Federal outlook: ICAM access and automation
- By Dan Conrad
- Mar 06, 2020
News about agencies failing to meet federal cybersecurity standards should set off alarm bells, but instead, it has become a recurring headline. Recently, the Office of Personnel Management’s inspector general released an audit on that agency’s security program and practices based on the National Institute of Standards and Technology's Cybersecurity Framework. While the audit found improvements across the board in cybersecurity, the IG stated that OPM had not developed or implemented an identity, credential and access management (ICAM) strategy.
More concerning than agencies struggling to meet federal cybersecurity standards is the lack of basic, internal accountability practices regarding users.
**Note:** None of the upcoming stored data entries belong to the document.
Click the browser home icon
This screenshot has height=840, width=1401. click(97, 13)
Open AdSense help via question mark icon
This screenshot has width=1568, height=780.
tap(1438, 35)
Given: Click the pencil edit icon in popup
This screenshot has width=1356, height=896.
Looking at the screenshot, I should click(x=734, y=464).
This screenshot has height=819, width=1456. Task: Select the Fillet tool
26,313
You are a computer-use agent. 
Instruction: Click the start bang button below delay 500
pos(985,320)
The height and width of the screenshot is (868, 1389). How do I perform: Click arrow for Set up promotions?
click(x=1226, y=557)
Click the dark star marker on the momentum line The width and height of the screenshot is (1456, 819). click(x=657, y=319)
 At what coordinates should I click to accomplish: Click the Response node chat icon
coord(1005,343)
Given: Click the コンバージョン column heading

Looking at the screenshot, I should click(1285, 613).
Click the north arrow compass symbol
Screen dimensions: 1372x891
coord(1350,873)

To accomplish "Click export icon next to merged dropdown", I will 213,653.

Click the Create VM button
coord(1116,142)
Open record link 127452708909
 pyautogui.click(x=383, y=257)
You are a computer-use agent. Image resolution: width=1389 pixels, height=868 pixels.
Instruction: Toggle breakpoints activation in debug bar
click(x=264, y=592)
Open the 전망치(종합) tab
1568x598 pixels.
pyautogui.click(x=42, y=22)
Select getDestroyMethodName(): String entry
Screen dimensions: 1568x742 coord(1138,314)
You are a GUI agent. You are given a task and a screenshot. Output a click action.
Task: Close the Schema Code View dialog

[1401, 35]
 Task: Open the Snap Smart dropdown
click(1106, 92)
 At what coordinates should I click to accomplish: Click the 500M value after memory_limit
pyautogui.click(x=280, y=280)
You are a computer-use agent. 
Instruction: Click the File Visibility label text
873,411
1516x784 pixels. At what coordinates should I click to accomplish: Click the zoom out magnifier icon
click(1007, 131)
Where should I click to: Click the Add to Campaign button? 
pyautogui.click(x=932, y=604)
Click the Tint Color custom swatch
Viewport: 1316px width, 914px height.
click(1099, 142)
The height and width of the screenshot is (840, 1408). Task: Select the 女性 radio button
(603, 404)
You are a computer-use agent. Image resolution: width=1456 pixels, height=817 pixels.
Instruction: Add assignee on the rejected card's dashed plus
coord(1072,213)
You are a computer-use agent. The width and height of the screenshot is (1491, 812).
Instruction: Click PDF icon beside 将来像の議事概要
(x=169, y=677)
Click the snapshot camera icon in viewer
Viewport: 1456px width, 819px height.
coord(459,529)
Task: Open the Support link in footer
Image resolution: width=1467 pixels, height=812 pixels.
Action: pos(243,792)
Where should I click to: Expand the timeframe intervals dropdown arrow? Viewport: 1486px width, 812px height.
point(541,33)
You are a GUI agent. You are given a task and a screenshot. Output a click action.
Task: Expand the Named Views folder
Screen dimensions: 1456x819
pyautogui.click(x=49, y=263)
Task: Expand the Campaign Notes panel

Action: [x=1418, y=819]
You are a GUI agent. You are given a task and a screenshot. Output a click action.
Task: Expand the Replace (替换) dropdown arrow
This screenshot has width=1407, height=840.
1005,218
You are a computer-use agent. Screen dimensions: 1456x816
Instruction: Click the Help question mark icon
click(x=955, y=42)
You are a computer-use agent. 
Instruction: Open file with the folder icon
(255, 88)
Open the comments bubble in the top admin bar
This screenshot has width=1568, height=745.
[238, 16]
The same 2019 audit found that OPM did not maintain a complete list of all contractors who have access to its network. This is especially impactful as estimates show that as of 2017, there were over 4 million contractors working for the government, and the Pentagon has recently noted that both small and large contractors are struggling to meet the agency's cybersecurity standards.
The government is not alone in this challenge. A recent survey of enterprise security IT professionals revealed that globally not only are third-party users given access, but 72% are given privileged permissions. Only 15% of respondents are very confident that third-party users follow the same access rules as their internal users on their networks.
Not knowing which contractors have access to government agency networks is a huge vulnerability. Additionally, if third-party users are not being held to similar cybersecurity standards, agencies’ networks can be exposed to vulnerabilities through their contractors’ networks.
In 2020, agencies must critically assess their authentication methods, third-party access and develop a system to identify and generate a complete and accurate listing of users and access.
While current reviews of federal ICAM policies may be bleak, a light at the end of the tunnel is the growing conversation and emphasis on ICAM as an integral part of cybersecurity. Additionally, the concept of identity and perimeter is changing to more accurately reflect the current workforce and mission needs. With a “work anywhere” mentality that brings increased productivity, there is no clearly defined perimeter. ICAM can’t be just about access as contractors, workers and guests log on to networks by the minute across the federal space. Whether it’s a standard user account that needs protection, authentication or access, a highly privileged administrator or even a shared account, agencies are realizing the need for a “wandering credential” that authenticates and audits accounts as they are being used.
Authentication and automation
A basic first step for all agencies is to take an inventory of all accounts and make sure access, including privileged access, is properly managed. A list of contractors as well as employees must be kept up to date.
Next, agencies must know what, when and how users are accessing the network and information. They can deploy behavioral biometrics that analyze when accounts log on, how long they access certain documents or networks, typing speed and more to authenticate the user.
Automated systems can help reduce the burden of most authentication processes while still maintaining a high level of security. Any accounts that cannot be verified should be automatically frozen, flagged and individually verified as well as logged in an internal database to encourage agency transparency of threats.
Then, agencies should continuously remove accounts that no longer need access to networks to avoid bloat and work to ensure authorized users can only access information relevant to their job. Automated provisioning or deprovisioning authorizations are always appropriate.
An audit capability can also be extremely valuable in the case of a breach or attack, allowing agencies to look back at the accounts that were used and narrow down the cause of the event.
With these capabilities in mind, agencies should look to implement solutions that are also operations- and automation-ready, easy to deploy, transparent and frictionless and that can easily scale and transform alongside the agency’s needs.
Making drastic changes to the way people work is usually not effective, but finding ways to secure the operations transparent to the users or administrators will quickly gain acceptance. Security is increased by designing for the way humans actually behave versus forcing users into new and unnatural processes.
The success of government is dependent on contractors and third-party user accounts. While this dependency can open agencies to vulnerabilities, it also significantly supports the missions and their success. By following these steps, agencies can establish and implement a strong, comprehensive identity strategy for 2020 and beyond -- the foundation of any strong cybersecurity posture.
Dan Conrad is federal CTO and field strategist at One Identity.